## Document excerpt
>>>

Problem We’re Trying to Solve
We want to change the current narrative on aging in Canada; that seniors only want to live quiet lives and are sequestered in retirement homes, assisted living and nursing homes, away from younger generations.
The Real Problem With Seniors and Technology
We believe that the social isolation of our seniors has more to do with social norms than the global pandemic. Seniors have been inadvertently kept out of the movement to digital technologies and social media. Technically Tied Together (T3) aims to change this, one small Ontario city at a time!
As a culture, we have “socially-quarantined” our seniors and kept them from the mainstream – bubble-wrapped as “little old dependents” unable to take care of themselves. Living into old age was supposed to be a “blessing” and a “gift” but as a society we treat seniors like a burden.
In the West, we tend to think of seniors as a singular, homogeneous population with uniform needs. The norm is that seniors will live quiet lives, sequestered in retirement homes, assisted living and nursing homes, away from younger generations (and allowed out to shop and dine as early birds when the rest of the world is at work and school). Seniors are supposed to be a modest consumers of goods, services and ideas; with bland preferences and adorable, nostalgic perspective. Seniors are supposed to want leisure and safety – wanting products and services that are medically oriented or accessibly-focused, that help them to manage their aging bodies and deteriorating minds.
This is the narrative of aging in Canada – and until now we have believed this is what older people want, this is what they need, and this is what makes them happy. Western society over serves seniors’ lower order needs (health and safety) and under serves their higher level needs (e.g. – desire for human connection, ambition, learning, growth and fun). Seniors aren’t supposed to be passionate (forgetting that psychological well-being increases every year after middle-age!) or want to have “fun” the same way they used to.
We think the biggest barrier to the adoption of technology amongst Canadian seniors is that we’ve presented them with the wrong goal line – we’re trying to get them online for banking, filling prescriptions and paying taxes (ughh, no other age group would race to adapt technology either if this was your goal!). We believe the key to getting seniors online and addressing isolation starts with helping them harness technology to revitalize their passions, to make connections and engage with people, groups and assets they otherwise couldn’t.
Seniors need to be viewed as a group of individuals, with diverse goals, aspirations and motivations. Technology should be about addressing wants, not just needs. Our culture needs to get comfortable, then enable seniors to pursue things, opportunities and ideas that excite and delight them. We need to cater to their need to be talked to and listened to and provide them with the same tools and opportunities others are afforded – not paler, watered-down versions of what every other adult groups can have. Of course, there are real physical and cognitive issues unique to older people but these are obstacles to be navigated and boundaries to be pushed – not reasons to avoid trying new things.
Sure, seniors are permitted to be entertained, but it’s always watered-down, safe and ‘inside the lines’ fun– never the kind of unabandoned fun they were allowed when they were younger. How many of us think a great time is finger painting or whacking balloons with pool noodles in our 30s 40s, 50s and 60s? So why does it pass for “fun” in our 70s, 80s and 90s?
The reason is, as a society we are comfortable with seniors consuming from their safe basket of goods, services and ideas that we think they “need” but it is uncomfortable for us to accept that seniors have real wants, desires, aspirations and dreams. And the thought of them producing and creating products, services and ideas doesn’t fit with the narrative. For many seniors, they have so few opportunities for meaningful interaction with people outside their age group (who aren’t family or paid to provide them care). Yet older people bring immense wisdom, curiosity, time and interest in engaging younger people.
Our goal is to create a cultural environment that values the contributions of older adults; allowing them to have hopes, dreams and desires, all while making it easy for them to interact with the world around them. We think this begins with passion – so let’s light some fires!

<<<

## Information given

>>>

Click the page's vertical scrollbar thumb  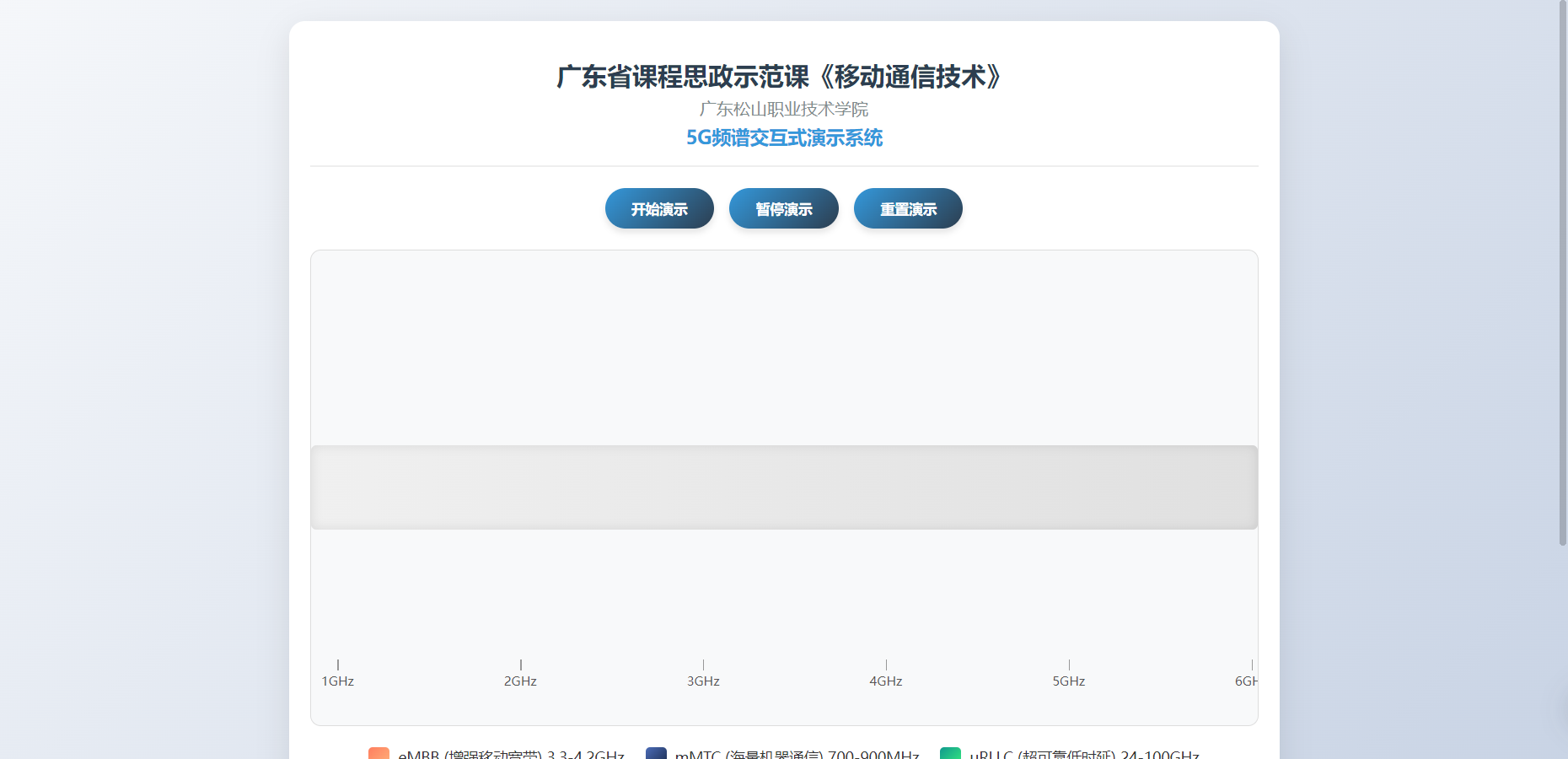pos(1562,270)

<<<
>>>

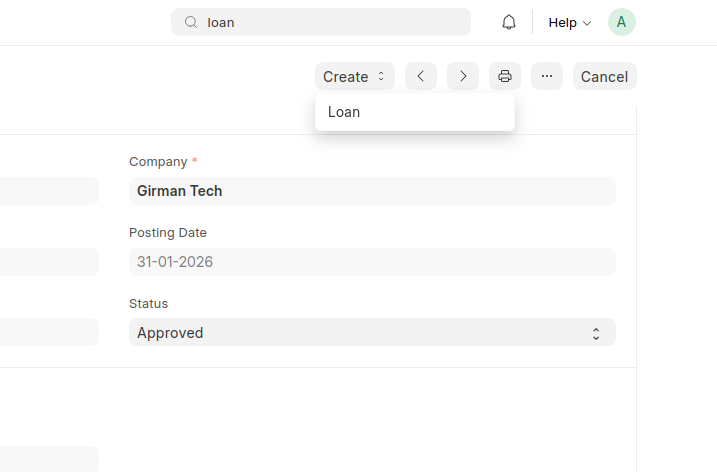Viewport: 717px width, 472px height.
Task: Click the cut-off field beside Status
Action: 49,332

<<<

## Action item
Return, word for word, the passage in the piece on seniors and technology above starting at "As a culture, we" and ending at "like a burden.".

## Response for this exercise
As a culture, we have “socially-quarantined” our seniors and kept them from the mainstream – bubble-wrapped as “little old dependents” unable to take care of themselves. Living into old age was supposed to be a “blessing” and a “gift” but as a society we treat seniors like a burden.